Benchè non fossi che un giovinetto sedicenne, mi sentivo già imbevuto delle idee antidogmatiche che pullulano nei cervelli degli studenti, ma la voce dolcissima di mia madre aveva un accento troppo insinuante perchè osassi opporle alcuna resistenza.

M’avviai perciò con animo fermo, ma non privo di riluttanza e con lento passo, verso il convento dei Francescani che sorge sopra una ridente altura e, visto che la chiesuola era deserta, pregai il portinaio di condurmi dal padre Serafico, un dotto e pio frate che amavo sin dall’infanzia. La sua cella, in quel momento, era occupata e io fui richiesto di aspettare nel chiostro.

Era quel chiostro uno dei più pittorici che si possano immaginare e l’infinita poesia del quieto pomeriggio d’aprile ne accresceva la mistica pace. Feci più volte il giro del portico contemplando le svelte colonnine, puro stile del cinquecento, che ne reggevano gli archi e che adornava qui e lì un qualche allegro festone di glicine, tutto ceruleo di freschi grappoli, il cortile col suo bel pozzo antico intorno al quale correvano insieme una siepe di rosai carichi di bottoni e un’aiuola di narcisi stellata di fragranti corolle.

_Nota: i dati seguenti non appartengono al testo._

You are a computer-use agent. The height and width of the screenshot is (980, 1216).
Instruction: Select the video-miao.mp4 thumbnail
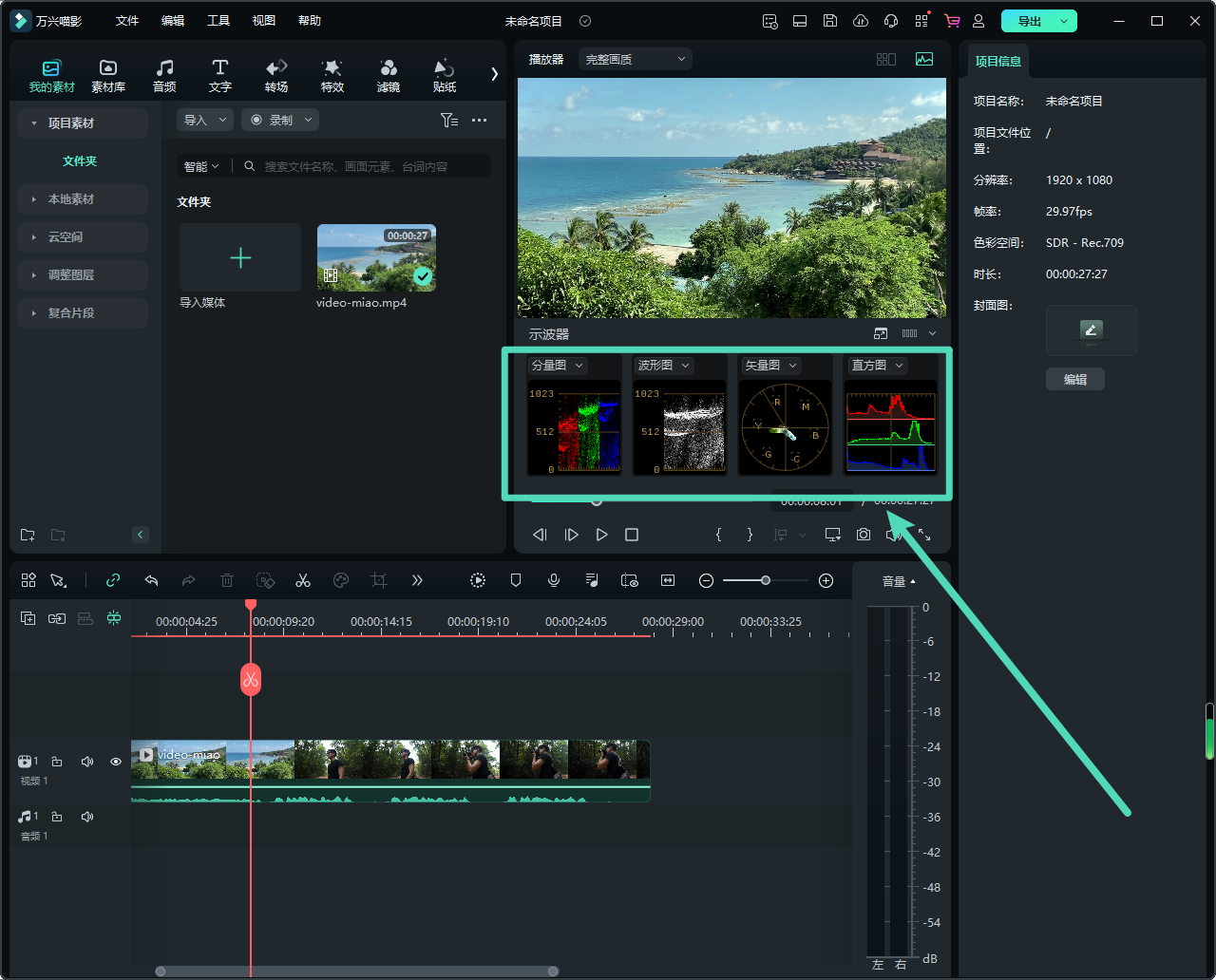(376, 257)
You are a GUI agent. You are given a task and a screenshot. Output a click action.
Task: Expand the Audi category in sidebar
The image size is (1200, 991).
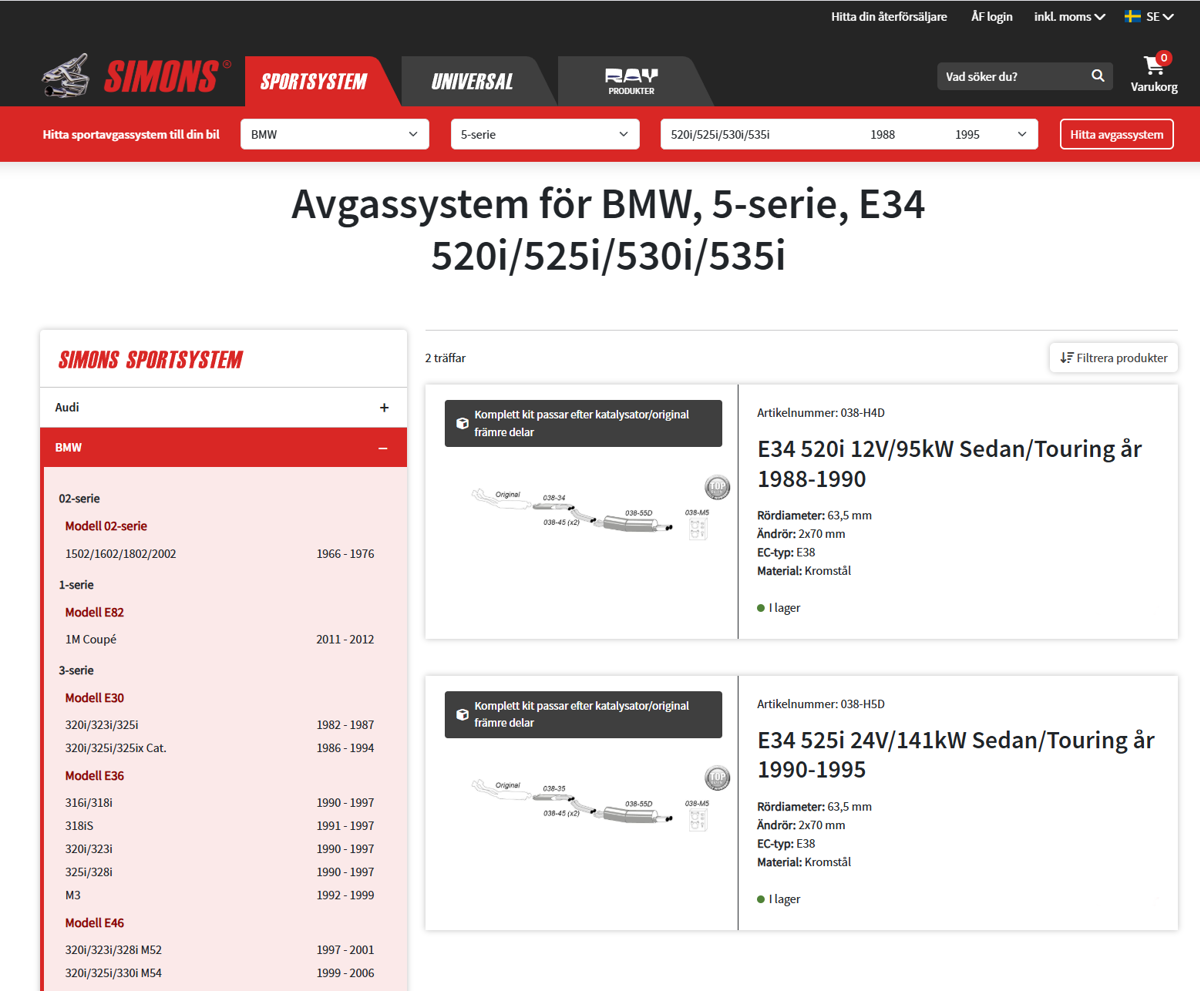coord(383,408)

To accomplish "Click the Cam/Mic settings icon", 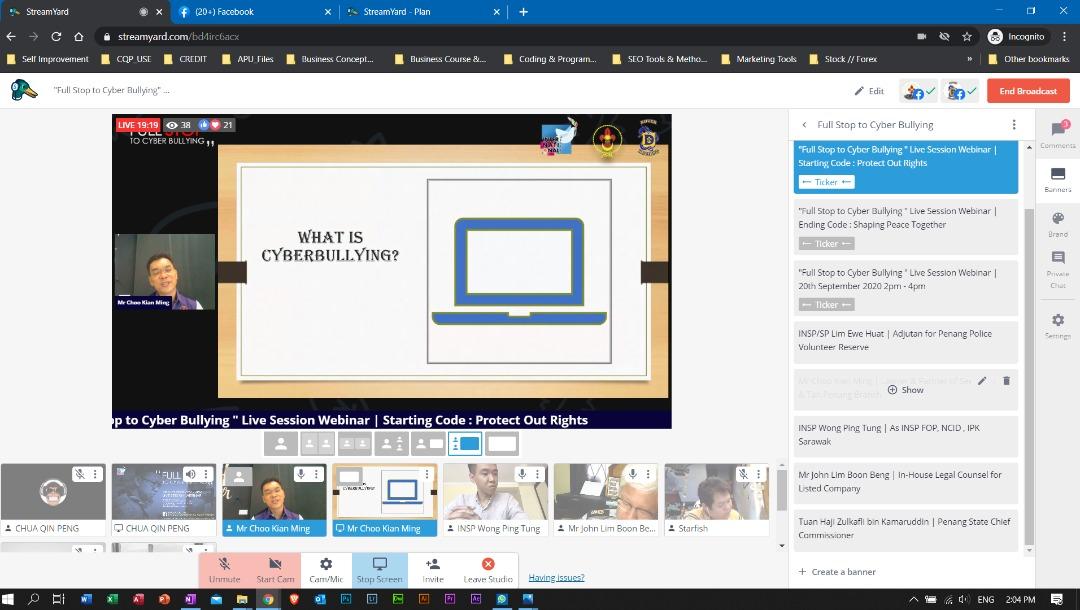I will click(x=325, y=569).
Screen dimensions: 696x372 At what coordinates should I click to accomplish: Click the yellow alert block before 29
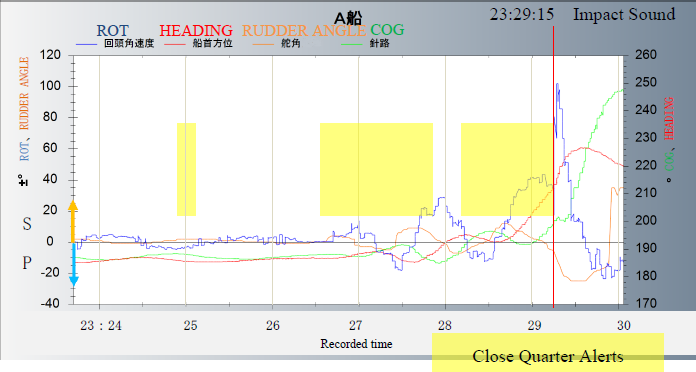pos(507,170)
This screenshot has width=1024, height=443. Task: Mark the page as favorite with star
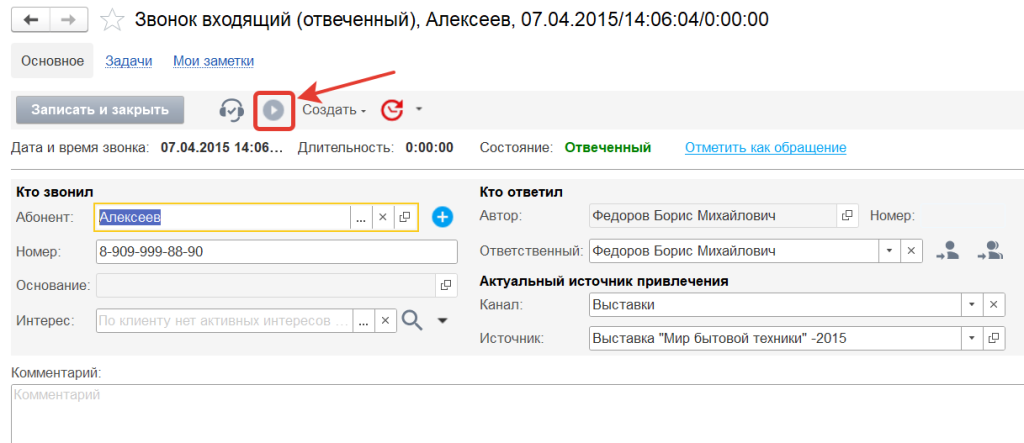tap(115, 20)
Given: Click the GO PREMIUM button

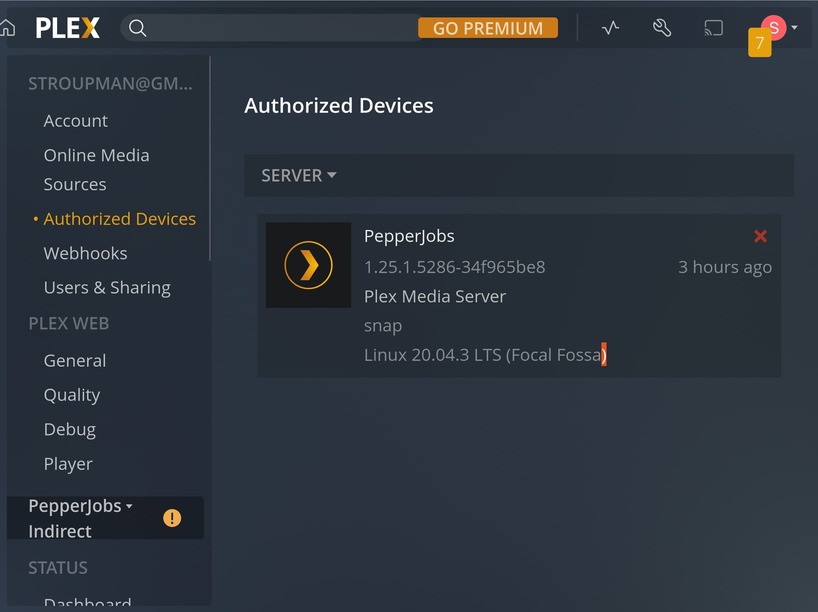Looking at the screenshot, I should [487, 28].
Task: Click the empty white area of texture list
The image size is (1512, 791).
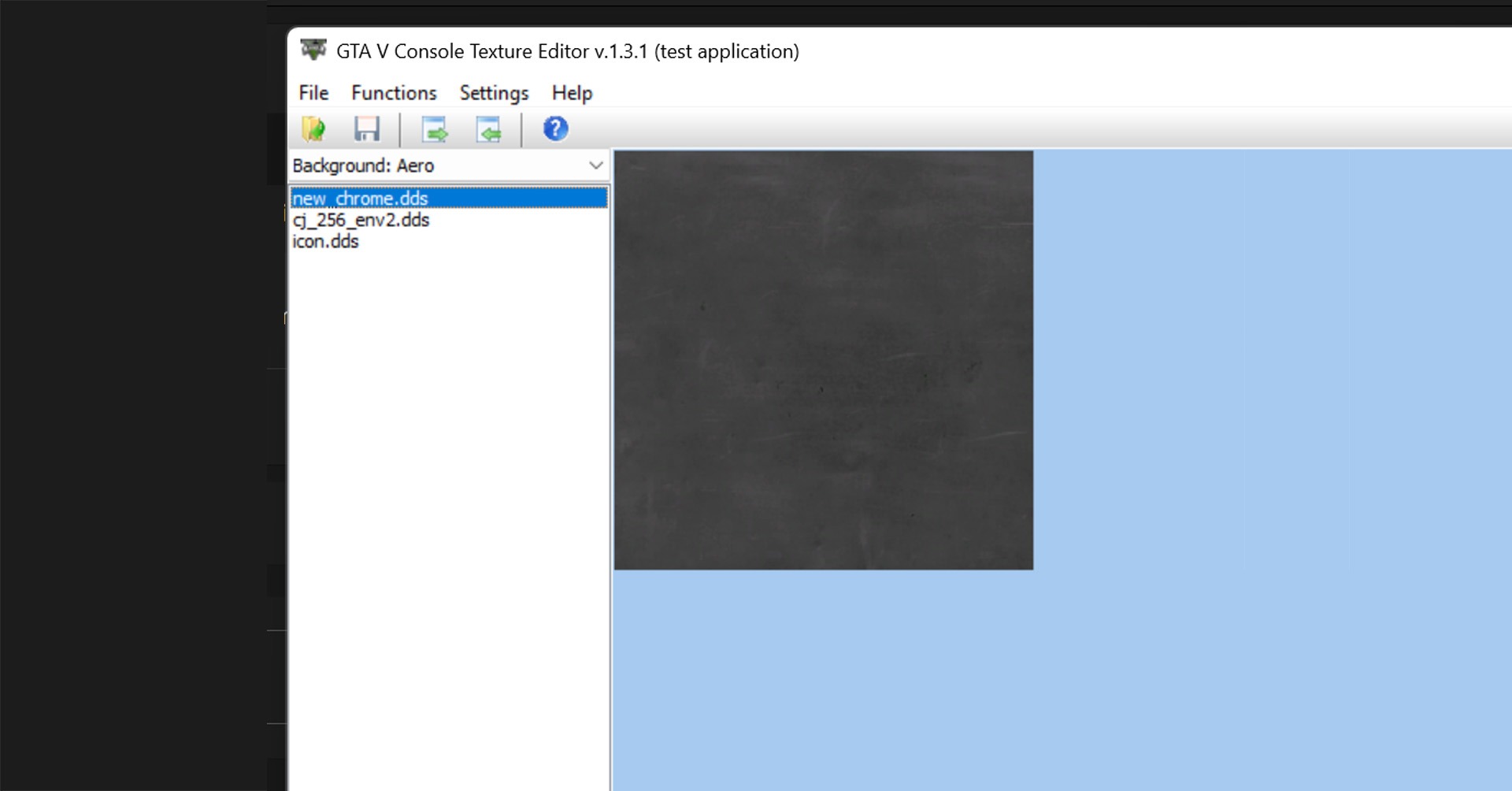Action: click(x=449, y=512)
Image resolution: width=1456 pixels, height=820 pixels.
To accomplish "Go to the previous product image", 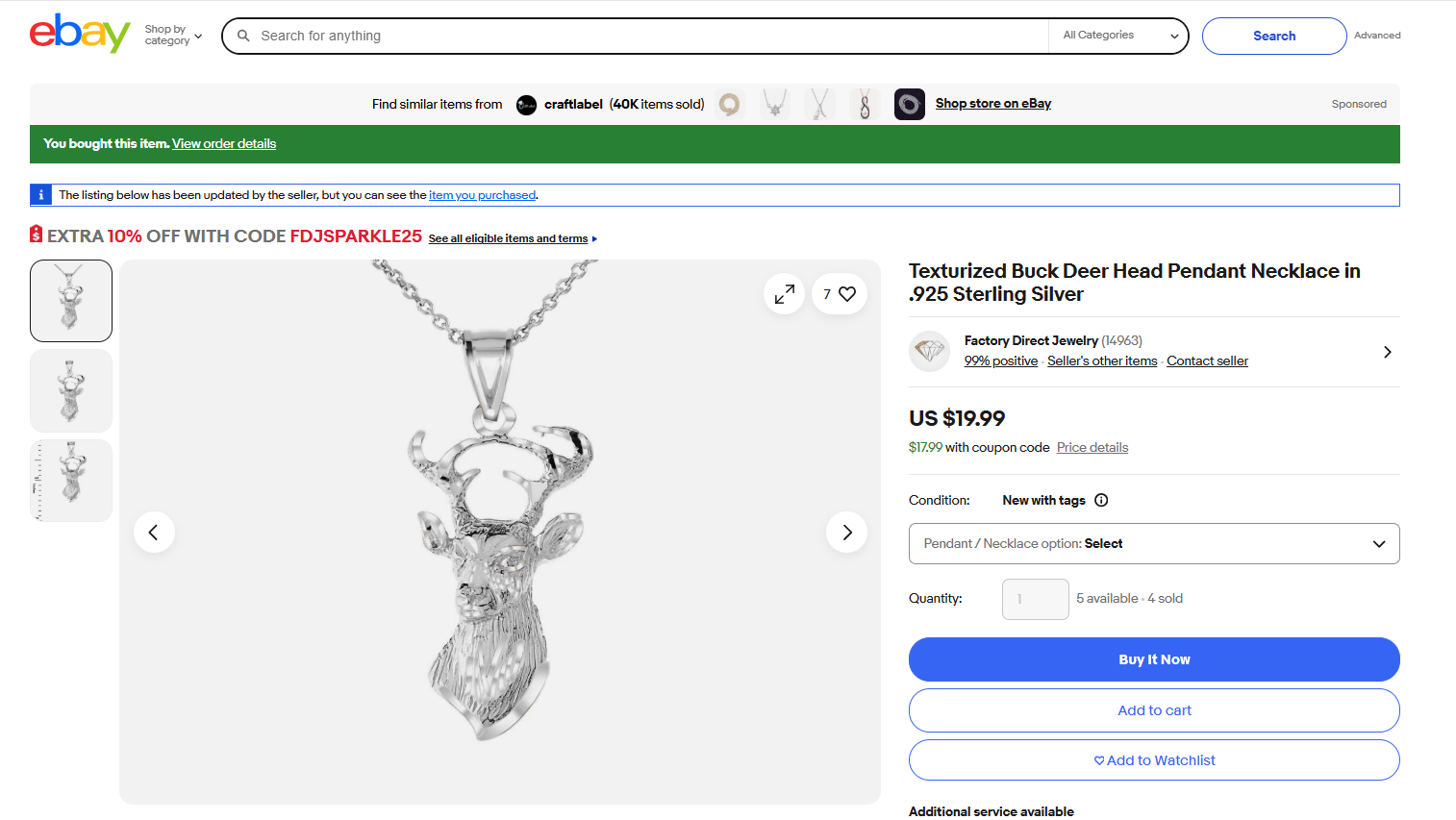I will click(154, 533).
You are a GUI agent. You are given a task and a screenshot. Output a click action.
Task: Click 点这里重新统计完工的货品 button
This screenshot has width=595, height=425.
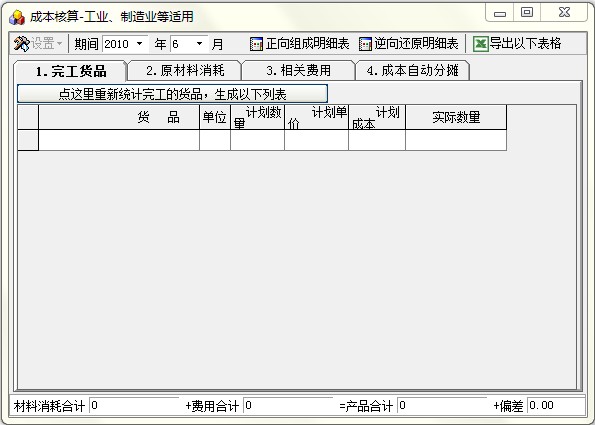[x=172, y=94]
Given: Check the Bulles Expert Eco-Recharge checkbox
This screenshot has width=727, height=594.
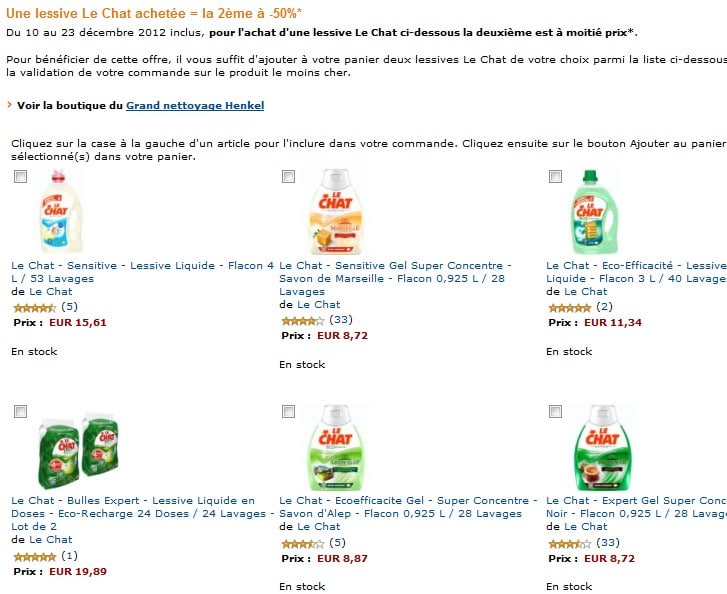Looking at the screenshot, I should pyautogui.click(x=20, y=412).
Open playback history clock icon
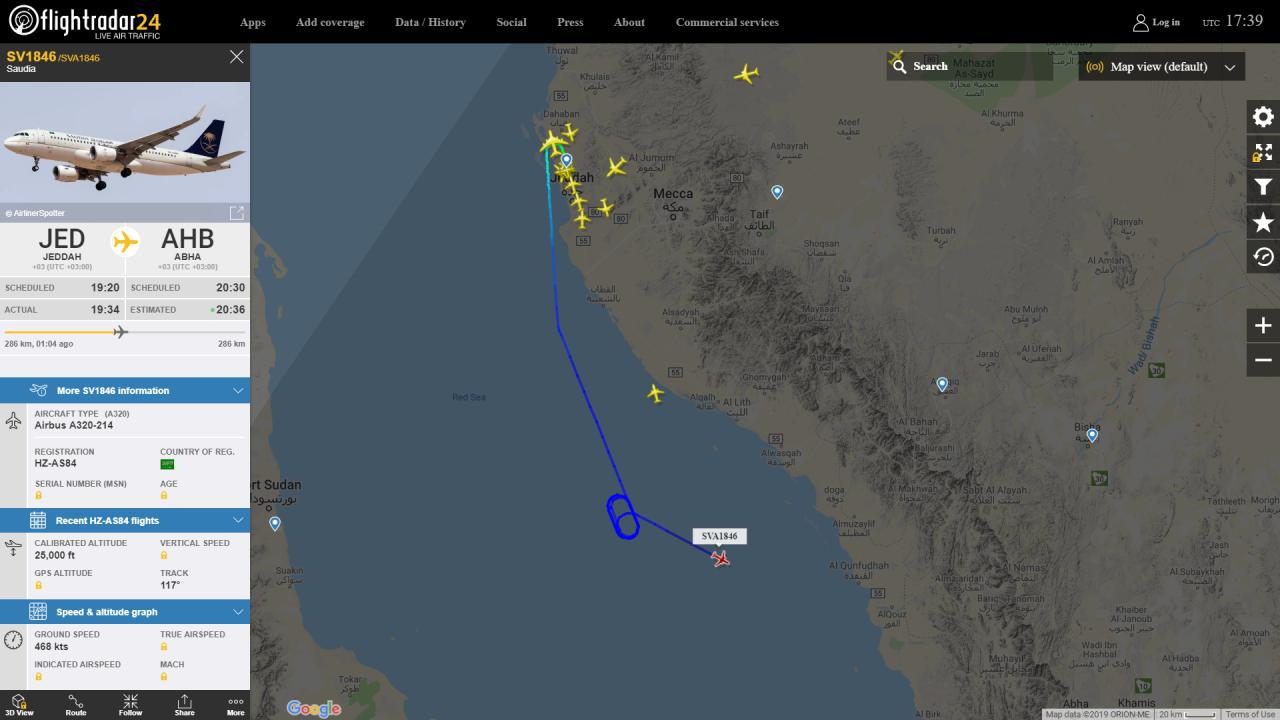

Poi, guardavo ai muri la cui nudità austera e bianca non era interrotta che da porte e finestre chiuse, e ad oriente da una grande e semplicissima croce.

A piedi di quella croce stava una vecchia panca: stanco di camminare vi sedetti meditando mitemente sui miei peccati, così mitemente che un vago sopore invase l’intero mio essere. Allora, nel profondo silenzio claustrale che le armonie indefinite della primavera non riescivano a turbare, udii una voce flebile e strana che narrava così:

“Della mia prima età non ho che un’incerta rimembranza.

Ricordo d’essermi trovata in una grande e rozza paniera di vimini insieme a tante altre sorelle, tutte ciliege grandi, rosse, perfette che vendevano a sedici a sedici.... eravamo così grosse che non ne occorreva di più per formare una libbra.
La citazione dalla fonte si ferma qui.